Saved entries
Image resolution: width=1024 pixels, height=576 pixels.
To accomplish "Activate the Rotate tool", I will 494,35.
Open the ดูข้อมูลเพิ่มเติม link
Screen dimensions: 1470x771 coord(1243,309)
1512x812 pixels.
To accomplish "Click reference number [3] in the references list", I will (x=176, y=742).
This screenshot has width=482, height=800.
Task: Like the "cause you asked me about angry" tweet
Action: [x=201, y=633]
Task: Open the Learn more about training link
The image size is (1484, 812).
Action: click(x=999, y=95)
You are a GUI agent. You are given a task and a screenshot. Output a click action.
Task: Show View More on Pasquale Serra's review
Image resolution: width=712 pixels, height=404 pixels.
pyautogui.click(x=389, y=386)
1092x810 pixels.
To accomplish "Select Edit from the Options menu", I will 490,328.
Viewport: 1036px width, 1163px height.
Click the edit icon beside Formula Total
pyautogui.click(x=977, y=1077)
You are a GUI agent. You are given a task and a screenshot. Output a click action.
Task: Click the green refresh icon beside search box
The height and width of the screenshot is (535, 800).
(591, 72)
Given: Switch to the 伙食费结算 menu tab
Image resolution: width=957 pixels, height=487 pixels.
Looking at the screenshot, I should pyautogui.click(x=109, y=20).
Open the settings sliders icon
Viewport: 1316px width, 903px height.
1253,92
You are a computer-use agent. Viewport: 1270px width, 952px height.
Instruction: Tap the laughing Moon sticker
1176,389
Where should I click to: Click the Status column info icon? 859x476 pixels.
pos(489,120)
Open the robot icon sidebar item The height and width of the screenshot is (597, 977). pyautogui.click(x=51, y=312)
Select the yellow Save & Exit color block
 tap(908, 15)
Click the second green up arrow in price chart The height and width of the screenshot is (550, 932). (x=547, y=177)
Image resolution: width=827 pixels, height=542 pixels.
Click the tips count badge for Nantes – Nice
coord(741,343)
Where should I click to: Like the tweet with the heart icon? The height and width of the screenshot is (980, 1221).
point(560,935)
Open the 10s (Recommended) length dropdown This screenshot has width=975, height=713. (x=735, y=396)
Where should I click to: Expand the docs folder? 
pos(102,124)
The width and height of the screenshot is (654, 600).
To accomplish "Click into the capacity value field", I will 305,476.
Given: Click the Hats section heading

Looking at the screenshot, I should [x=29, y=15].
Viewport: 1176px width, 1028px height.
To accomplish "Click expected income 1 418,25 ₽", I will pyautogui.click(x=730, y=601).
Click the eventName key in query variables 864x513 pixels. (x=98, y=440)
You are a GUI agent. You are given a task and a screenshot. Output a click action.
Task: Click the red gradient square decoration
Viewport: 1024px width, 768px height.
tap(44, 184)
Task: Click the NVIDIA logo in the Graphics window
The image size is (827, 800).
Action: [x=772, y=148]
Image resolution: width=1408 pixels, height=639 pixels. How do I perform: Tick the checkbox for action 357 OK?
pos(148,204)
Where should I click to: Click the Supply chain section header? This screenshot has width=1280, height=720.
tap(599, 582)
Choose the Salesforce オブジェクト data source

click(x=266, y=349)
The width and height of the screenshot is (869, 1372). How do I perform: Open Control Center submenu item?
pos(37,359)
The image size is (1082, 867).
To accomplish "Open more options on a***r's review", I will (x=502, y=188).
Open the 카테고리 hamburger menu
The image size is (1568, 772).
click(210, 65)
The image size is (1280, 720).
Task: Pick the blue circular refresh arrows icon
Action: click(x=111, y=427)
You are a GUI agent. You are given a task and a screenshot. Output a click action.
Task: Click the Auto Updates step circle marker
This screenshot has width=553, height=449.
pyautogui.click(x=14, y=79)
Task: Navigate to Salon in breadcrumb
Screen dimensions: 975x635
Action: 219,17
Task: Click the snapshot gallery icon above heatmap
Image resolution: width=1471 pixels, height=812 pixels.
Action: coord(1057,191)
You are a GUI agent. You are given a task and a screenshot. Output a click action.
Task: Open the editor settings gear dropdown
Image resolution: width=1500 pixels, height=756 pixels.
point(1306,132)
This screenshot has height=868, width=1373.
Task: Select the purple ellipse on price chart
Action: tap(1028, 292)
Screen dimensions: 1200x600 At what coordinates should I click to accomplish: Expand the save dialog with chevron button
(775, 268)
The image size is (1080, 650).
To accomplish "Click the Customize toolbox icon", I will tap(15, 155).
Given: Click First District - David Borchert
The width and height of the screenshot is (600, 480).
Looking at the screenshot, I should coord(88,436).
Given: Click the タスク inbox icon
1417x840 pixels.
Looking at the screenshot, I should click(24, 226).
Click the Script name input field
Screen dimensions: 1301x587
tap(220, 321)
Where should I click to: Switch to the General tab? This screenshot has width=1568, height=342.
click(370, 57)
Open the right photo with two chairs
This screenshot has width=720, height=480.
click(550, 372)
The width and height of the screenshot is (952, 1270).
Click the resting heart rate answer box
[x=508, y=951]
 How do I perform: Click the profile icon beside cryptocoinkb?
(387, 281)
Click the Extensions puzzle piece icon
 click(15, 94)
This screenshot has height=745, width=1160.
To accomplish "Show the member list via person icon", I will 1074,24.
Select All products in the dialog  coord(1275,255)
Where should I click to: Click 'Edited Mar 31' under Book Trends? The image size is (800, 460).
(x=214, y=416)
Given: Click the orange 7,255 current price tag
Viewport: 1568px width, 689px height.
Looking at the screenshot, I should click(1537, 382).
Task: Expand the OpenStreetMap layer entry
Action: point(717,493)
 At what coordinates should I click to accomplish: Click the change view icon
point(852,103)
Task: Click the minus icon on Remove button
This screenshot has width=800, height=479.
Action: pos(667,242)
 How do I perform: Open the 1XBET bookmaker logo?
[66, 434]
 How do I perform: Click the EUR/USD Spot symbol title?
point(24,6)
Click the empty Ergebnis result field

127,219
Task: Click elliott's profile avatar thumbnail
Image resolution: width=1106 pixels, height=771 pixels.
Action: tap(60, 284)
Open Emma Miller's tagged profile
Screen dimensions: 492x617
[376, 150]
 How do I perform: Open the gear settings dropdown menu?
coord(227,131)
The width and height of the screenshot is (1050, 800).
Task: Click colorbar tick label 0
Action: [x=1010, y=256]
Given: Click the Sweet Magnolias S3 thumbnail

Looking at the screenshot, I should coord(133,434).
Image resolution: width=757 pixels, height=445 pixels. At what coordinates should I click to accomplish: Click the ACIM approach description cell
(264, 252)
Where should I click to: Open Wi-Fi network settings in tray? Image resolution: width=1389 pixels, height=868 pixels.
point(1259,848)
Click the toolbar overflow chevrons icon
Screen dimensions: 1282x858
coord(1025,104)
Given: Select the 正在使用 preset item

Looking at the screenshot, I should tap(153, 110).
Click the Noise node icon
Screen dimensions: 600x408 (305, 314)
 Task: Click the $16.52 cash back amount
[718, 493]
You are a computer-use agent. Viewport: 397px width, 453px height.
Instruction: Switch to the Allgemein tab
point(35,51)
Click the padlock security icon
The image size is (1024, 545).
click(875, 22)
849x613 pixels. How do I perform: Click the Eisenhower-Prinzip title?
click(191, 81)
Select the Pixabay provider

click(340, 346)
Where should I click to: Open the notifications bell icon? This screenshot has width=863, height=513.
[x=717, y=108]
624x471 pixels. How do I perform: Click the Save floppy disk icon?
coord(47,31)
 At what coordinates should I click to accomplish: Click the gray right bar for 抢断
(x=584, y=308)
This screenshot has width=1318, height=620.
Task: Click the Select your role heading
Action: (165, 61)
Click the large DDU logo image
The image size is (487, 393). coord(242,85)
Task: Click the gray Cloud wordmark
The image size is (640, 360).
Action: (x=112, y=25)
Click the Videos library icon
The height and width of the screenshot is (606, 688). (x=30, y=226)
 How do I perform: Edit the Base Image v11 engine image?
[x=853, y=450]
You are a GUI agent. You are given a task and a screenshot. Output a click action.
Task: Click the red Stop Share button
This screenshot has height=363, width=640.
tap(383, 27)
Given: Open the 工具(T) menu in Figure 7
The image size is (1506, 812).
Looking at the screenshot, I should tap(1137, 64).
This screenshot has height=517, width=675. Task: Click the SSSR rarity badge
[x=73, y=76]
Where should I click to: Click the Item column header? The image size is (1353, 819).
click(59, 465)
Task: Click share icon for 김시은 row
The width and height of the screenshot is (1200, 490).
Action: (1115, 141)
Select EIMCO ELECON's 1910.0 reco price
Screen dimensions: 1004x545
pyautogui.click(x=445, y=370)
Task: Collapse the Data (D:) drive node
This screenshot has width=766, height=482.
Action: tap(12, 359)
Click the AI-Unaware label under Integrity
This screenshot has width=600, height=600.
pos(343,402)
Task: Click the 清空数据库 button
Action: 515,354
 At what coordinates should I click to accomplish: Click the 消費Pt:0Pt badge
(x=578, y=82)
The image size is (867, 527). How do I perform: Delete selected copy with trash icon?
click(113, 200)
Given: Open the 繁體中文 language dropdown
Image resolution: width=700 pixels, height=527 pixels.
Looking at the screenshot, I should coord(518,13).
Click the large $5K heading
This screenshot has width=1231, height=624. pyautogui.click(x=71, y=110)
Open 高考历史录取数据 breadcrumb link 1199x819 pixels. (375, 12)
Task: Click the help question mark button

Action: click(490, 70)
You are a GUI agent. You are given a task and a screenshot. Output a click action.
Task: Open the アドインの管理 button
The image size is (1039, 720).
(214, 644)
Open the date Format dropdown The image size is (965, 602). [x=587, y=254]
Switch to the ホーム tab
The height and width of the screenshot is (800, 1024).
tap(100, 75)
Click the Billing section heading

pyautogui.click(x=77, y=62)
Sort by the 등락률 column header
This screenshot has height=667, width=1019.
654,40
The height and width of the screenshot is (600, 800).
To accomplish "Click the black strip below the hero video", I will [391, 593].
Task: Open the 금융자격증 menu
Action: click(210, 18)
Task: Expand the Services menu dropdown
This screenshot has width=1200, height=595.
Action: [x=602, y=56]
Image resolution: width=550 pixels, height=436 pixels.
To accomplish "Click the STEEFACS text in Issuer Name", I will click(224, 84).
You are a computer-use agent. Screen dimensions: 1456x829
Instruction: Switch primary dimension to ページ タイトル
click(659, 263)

Problem details:
Set down exactly, and only, the lines from the one containing "This screenshot has width=1200, height=595." to the final line of the data.

Exercise result:
This screenshot has width=1200, height=595.
Action: [x=602, y=56]
Image resolution: width=550 pixels, height=436 pixels.
To accomplish "Click the STEEFACS text in Issuer Name", I will click(224, 84).
You are a computer-use agent. Screen dimensions: 1456x829
Instruction: Switch primary dimension to ページ タイトル
click(659, 263)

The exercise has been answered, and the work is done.